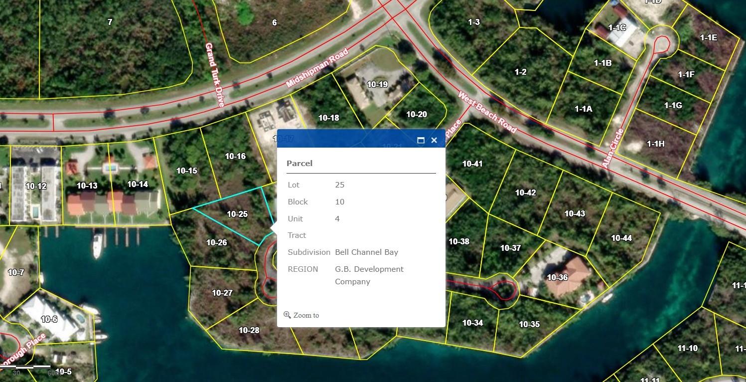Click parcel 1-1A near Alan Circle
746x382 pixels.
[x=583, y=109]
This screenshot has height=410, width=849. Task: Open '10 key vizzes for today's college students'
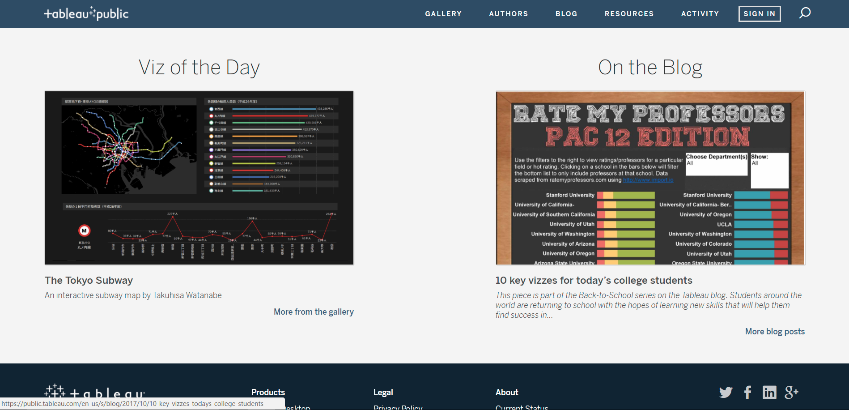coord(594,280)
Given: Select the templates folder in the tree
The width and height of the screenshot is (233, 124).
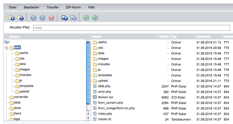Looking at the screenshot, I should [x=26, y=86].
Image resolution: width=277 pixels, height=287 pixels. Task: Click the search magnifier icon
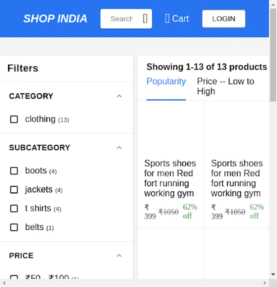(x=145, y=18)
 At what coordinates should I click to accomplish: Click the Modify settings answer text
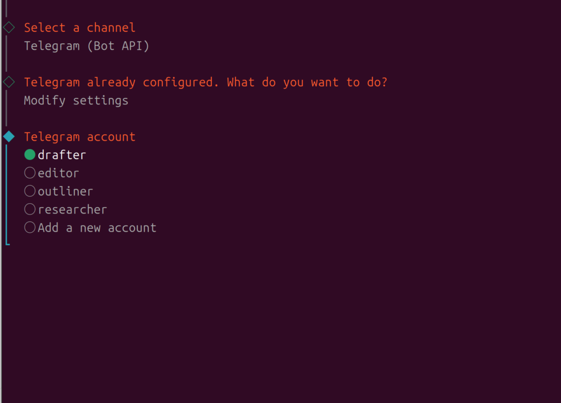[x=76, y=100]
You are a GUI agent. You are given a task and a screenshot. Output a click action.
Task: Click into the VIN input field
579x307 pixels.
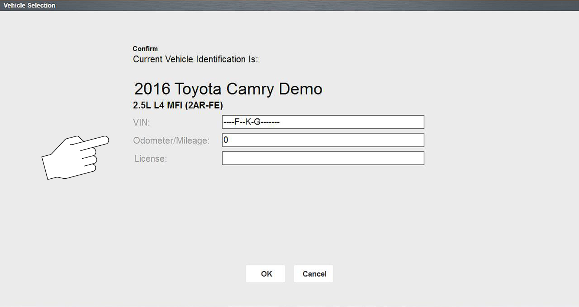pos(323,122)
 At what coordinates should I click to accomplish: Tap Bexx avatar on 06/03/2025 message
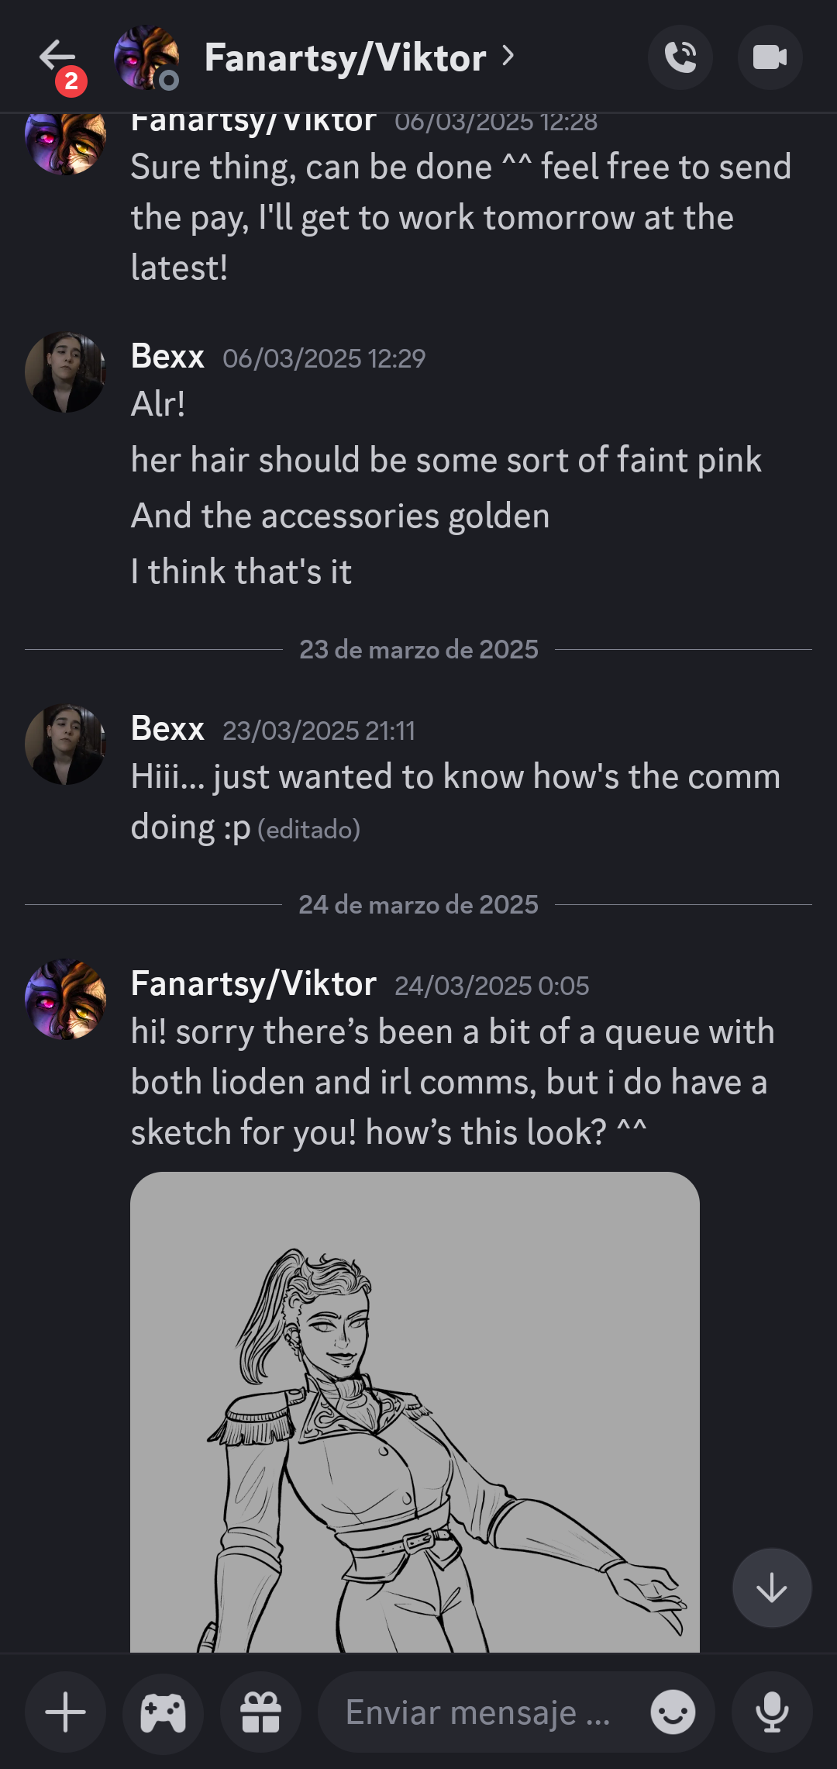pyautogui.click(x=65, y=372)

========================================

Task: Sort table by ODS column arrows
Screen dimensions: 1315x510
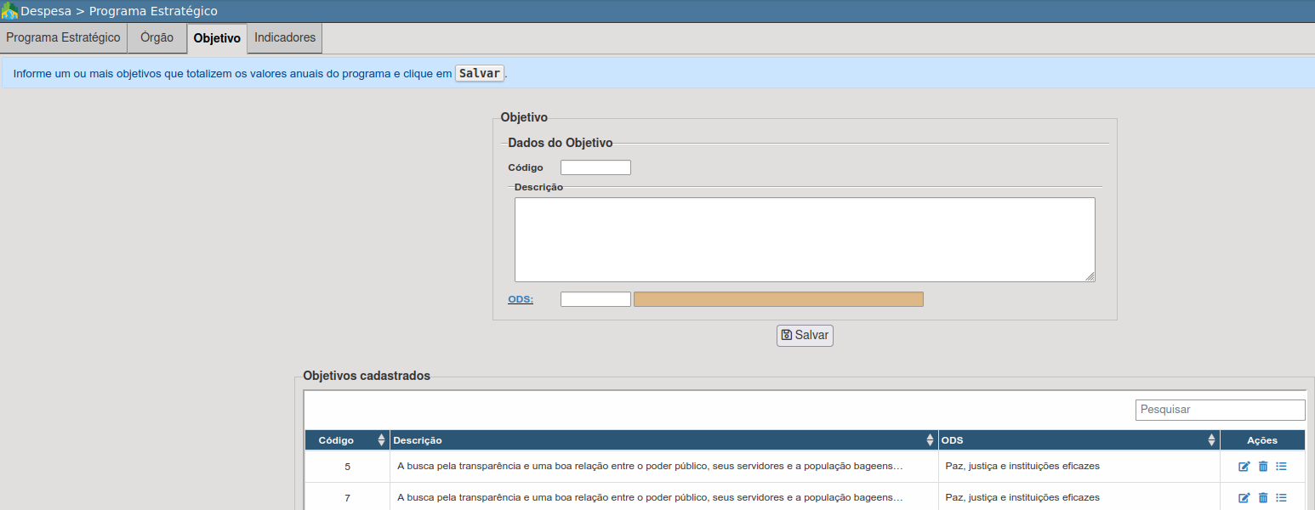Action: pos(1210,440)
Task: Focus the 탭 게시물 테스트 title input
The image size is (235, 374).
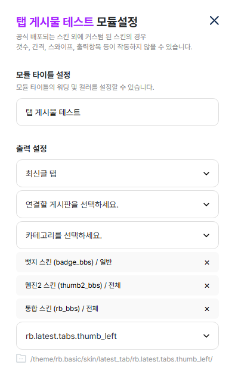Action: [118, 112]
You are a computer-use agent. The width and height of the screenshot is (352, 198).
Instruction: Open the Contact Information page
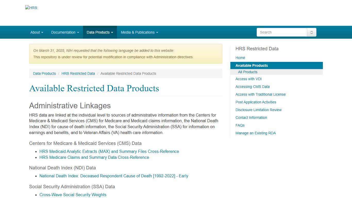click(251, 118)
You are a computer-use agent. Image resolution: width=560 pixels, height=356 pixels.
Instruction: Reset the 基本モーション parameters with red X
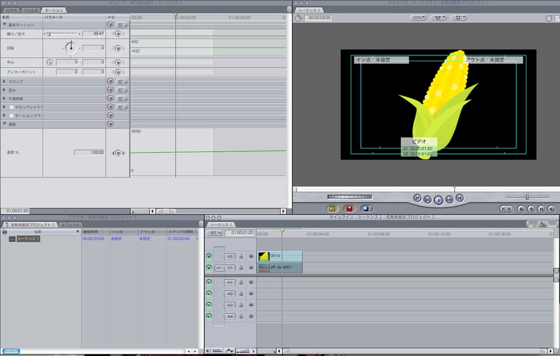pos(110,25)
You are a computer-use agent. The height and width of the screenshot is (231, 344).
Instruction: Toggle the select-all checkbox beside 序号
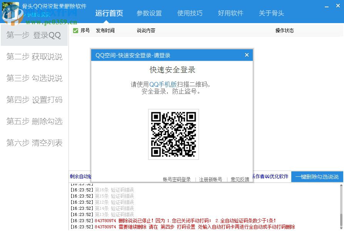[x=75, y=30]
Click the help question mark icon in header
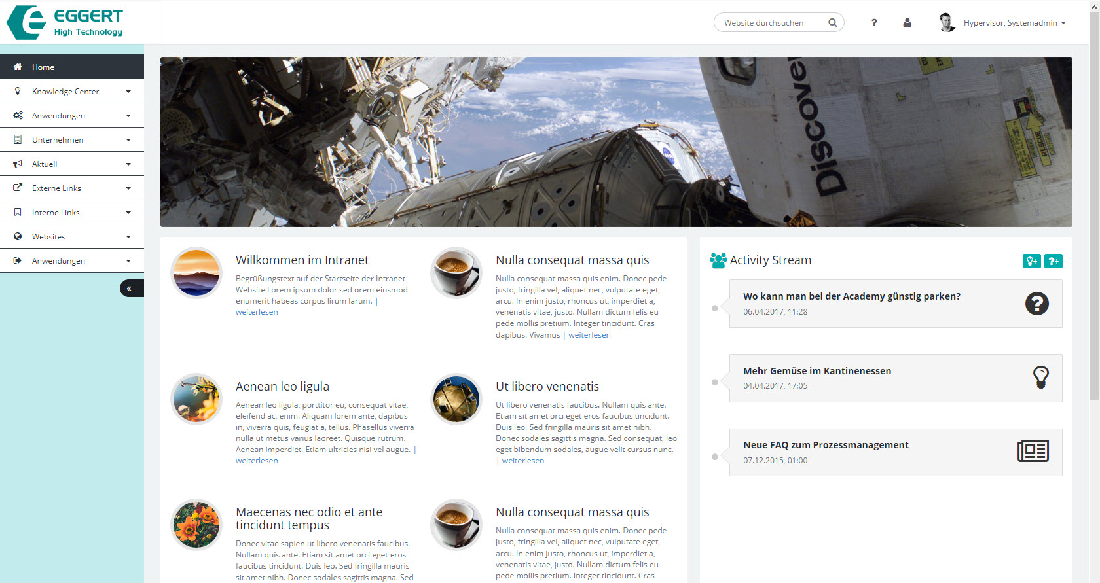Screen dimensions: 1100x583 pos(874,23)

========================================

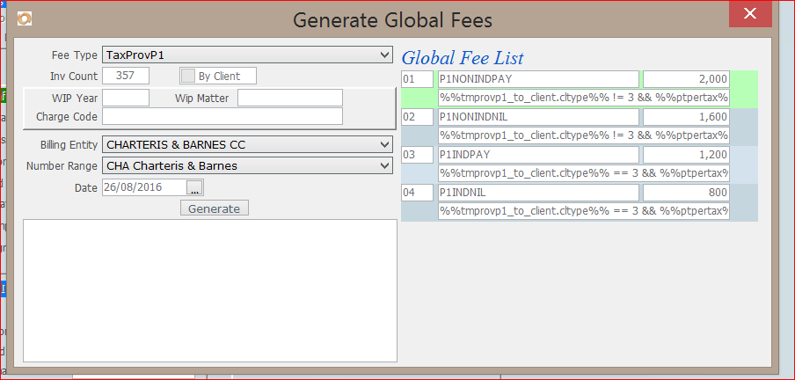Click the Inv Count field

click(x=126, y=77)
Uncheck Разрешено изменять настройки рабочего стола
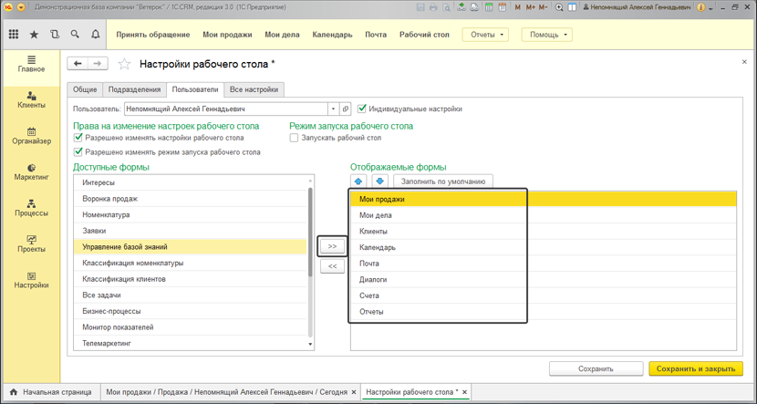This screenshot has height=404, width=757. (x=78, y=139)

========================================

WHAT TO PRODUCE:
Among the entries, count the lines that hold "agent". Reply with the count only.

REPLY:
4